>> START SOURCE RECORDS

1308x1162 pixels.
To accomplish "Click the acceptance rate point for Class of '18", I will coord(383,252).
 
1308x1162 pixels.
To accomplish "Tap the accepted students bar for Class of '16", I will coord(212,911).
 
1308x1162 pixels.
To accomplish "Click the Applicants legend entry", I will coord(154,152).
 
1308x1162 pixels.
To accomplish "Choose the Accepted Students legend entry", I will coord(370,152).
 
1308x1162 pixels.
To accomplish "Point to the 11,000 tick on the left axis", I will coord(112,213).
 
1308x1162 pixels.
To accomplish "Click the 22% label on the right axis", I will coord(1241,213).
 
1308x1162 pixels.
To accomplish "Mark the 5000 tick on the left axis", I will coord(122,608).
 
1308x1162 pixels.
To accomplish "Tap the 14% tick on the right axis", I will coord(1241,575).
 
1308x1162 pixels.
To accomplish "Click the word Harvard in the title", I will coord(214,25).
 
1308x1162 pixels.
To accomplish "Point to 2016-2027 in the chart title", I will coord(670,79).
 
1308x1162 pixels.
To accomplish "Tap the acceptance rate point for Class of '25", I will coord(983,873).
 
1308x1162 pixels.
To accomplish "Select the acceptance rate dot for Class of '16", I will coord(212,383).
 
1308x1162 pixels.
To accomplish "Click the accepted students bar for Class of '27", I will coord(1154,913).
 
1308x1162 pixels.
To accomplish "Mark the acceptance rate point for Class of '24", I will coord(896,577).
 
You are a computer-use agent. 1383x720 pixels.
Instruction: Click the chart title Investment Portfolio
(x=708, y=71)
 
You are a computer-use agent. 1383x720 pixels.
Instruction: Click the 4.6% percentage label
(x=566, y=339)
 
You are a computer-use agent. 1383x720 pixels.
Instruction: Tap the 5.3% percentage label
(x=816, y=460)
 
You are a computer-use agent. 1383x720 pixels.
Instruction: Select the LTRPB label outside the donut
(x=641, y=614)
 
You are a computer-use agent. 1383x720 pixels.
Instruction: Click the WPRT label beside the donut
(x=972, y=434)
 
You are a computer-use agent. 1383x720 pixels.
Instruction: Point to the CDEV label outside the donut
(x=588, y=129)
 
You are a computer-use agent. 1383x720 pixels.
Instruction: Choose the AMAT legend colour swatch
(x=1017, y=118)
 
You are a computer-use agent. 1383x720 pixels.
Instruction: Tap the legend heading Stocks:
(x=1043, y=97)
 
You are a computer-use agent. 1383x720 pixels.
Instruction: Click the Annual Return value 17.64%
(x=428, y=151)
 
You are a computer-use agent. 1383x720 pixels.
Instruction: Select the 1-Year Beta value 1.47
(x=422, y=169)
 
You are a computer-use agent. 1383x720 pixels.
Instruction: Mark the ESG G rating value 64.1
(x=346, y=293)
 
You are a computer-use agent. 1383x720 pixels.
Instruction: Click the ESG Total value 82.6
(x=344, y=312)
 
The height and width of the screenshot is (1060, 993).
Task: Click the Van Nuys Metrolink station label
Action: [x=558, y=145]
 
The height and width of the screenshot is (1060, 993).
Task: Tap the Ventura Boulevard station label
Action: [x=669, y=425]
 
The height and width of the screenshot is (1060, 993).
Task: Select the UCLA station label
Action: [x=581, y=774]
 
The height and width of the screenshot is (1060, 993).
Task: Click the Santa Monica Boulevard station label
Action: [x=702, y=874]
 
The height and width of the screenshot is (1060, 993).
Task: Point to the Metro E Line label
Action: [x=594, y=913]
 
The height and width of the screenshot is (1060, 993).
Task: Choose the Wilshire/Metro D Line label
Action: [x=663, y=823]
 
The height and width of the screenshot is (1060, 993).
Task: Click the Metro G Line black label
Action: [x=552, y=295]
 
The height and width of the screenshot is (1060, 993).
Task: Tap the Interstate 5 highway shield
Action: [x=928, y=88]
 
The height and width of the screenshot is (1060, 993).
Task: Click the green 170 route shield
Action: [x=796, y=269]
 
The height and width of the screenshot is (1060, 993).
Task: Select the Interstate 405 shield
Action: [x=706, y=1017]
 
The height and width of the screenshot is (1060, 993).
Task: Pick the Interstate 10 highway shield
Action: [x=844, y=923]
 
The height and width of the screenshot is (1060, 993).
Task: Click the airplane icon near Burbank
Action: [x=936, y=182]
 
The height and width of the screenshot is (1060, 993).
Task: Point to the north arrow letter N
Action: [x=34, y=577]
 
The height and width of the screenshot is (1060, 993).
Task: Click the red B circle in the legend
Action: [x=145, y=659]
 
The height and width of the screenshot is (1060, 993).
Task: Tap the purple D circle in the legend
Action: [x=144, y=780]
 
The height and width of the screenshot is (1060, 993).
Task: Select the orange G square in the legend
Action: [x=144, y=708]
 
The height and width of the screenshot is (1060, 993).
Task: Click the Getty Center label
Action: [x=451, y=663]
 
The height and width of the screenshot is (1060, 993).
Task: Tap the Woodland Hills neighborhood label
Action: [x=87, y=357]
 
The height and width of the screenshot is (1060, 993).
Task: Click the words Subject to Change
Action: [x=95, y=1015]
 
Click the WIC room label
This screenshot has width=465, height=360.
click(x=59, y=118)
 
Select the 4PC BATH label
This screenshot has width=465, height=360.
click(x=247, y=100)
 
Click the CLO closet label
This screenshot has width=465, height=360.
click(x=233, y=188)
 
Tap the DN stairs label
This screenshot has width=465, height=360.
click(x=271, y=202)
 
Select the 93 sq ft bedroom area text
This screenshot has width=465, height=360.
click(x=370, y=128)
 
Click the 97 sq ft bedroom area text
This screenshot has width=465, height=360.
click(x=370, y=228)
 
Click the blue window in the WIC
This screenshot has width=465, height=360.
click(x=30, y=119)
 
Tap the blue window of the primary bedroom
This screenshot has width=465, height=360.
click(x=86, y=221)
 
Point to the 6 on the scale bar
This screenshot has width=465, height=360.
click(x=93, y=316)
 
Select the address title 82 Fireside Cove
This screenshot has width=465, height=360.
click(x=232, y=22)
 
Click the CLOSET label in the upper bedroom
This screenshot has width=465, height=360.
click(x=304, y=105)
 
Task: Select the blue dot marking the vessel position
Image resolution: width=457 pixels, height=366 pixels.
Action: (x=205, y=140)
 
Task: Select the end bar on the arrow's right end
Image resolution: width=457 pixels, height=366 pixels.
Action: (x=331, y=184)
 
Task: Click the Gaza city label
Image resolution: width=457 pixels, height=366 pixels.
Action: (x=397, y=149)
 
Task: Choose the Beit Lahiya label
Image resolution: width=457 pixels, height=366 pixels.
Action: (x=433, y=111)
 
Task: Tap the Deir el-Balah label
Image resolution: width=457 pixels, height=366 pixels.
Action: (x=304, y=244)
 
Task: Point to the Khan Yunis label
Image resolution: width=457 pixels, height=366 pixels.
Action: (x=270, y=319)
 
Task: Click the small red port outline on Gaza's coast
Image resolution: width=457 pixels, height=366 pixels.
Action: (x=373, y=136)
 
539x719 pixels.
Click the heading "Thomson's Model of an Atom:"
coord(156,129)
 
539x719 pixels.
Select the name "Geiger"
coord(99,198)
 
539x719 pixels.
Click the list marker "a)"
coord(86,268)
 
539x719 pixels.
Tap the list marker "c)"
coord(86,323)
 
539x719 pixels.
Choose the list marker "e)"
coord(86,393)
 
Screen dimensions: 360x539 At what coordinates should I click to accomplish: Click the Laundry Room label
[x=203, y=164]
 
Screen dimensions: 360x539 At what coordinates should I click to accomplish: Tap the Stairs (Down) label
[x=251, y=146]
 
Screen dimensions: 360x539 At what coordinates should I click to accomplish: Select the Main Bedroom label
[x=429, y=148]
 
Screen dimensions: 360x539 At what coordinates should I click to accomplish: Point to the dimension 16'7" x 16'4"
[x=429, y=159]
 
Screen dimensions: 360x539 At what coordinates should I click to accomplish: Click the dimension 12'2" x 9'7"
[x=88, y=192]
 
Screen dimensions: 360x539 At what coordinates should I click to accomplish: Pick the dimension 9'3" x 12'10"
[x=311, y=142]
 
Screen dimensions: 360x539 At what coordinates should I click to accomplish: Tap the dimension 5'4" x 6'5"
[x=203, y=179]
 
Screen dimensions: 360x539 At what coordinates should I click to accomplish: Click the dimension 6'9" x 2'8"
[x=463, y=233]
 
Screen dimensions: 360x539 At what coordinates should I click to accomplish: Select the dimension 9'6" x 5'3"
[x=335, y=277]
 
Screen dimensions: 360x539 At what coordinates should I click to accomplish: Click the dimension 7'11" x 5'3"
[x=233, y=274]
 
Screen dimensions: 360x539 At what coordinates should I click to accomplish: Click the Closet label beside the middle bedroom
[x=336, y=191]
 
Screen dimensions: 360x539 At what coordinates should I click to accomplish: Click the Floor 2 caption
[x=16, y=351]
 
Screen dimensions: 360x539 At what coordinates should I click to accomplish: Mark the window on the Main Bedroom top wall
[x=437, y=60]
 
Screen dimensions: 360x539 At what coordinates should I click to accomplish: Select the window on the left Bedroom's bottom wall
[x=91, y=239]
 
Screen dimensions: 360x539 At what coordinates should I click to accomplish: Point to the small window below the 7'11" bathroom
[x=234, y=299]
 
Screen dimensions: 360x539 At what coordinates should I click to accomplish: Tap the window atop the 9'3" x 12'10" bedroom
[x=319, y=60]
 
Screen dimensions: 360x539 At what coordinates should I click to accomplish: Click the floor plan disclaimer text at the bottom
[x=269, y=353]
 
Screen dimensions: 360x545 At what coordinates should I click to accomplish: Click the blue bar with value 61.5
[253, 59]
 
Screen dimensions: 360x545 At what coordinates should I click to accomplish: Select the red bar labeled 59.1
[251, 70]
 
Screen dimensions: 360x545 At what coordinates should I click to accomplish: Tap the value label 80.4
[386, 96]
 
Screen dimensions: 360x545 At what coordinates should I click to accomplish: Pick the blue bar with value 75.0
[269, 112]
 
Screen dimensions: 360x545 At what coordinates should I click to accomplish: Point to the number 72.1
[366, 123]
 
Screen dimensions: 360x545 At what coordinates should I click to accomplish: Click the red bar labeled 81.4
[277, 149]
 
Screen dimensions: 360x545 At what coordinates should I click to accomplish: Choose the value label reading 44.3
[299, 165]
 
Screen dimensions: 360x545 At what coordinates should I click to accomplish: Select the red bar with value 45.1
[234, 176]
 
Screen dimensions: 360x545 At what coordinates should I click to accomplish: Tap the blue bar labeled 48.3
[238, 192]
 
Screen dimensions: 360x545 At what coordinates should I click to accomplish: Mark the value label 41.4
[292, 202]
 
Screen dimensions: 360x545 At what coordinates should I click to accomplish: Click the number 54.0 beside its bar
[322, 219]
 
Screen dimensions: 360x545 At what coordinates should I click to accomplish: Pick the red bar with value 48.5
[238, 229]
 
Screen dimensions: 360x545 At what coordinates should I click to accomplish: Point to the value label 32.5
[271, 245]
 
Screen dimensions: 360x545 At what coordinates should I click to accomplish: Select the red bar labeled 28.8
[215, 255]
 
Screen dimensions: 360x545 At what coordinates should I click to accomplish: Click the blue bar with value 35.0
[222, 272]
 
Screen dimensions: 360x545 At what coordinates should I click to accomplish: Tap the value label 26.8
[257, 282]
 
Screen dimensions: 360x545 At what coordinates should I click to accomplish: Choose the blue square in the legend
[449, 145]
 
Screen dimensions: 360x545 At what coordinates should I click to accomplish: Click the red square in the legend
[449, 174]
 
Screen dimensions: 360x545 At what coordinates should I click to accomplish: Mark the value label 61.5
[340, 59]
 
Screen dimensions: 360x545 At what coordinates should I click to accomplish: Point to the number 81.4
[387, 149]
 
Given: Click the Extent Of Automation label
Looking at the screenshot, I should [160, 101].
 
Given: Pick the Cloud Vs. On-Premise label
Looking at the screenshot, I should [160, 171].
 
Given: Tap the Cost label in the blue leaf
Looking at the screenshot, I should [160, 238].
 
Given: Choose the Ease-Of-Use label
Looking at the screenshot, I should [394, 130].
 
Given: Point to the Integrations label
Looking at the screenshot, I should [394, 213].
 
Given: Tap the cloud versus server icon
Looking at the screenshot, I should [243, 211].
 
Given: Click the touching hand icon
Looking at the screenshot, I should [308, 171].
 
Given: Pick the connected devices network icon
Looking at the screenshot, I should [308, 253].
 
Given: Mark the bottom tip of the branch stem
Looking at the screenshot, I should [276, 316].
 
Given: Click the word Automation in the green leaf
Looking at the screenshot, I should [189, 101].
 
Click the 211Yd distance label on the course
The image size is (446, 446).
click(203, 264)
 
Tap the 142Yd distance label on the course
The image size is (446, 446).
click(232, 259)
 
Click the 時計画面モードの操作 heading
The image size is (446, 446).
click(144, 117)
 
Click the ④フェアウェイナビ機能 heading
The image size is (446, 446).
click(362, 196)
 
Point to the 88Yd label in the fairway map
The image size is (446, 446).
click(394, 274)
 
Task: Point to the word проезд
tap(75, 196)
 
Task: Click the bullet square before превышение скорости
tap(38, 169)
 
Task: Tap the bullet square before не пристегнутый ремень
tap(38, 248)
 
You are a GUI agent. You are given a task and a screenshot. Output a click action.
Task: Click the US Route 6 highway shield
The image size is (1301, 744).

>> END SOURCE RECORDS

__BRIEF__.
Update the entries from the line with "Click the 時計画面モードの操作 heading" through the end of the entries so that "heading" becomes "title" everywhere it occurs. Leave everything else unchanged.

__ANSWER TO THE TASK__.
Click the 時計画面モードの操作 title
The image size is (446, 446).
click(144, 117)
 
Click the ④フェアウェイナビ機能 title
The image size is (446, 446).
click(362, 196)
 
Point to the 88Yd label in the fairway map
The image size is (446, 446).
click(394, 274)
 
Task: Point to the word проезд
tap(75, 196)
 
Task: Click the bullet square before превышение скорости
tap(38, 169)
 
Task: Tap the bullet square before не пристегнутый ремень
tap(38, 248)
 
You are a GUI agent. You are given a task and a screenshot. Output a click action.
Task: Click the US Route 6 highway shield
The image size is (1301, 744).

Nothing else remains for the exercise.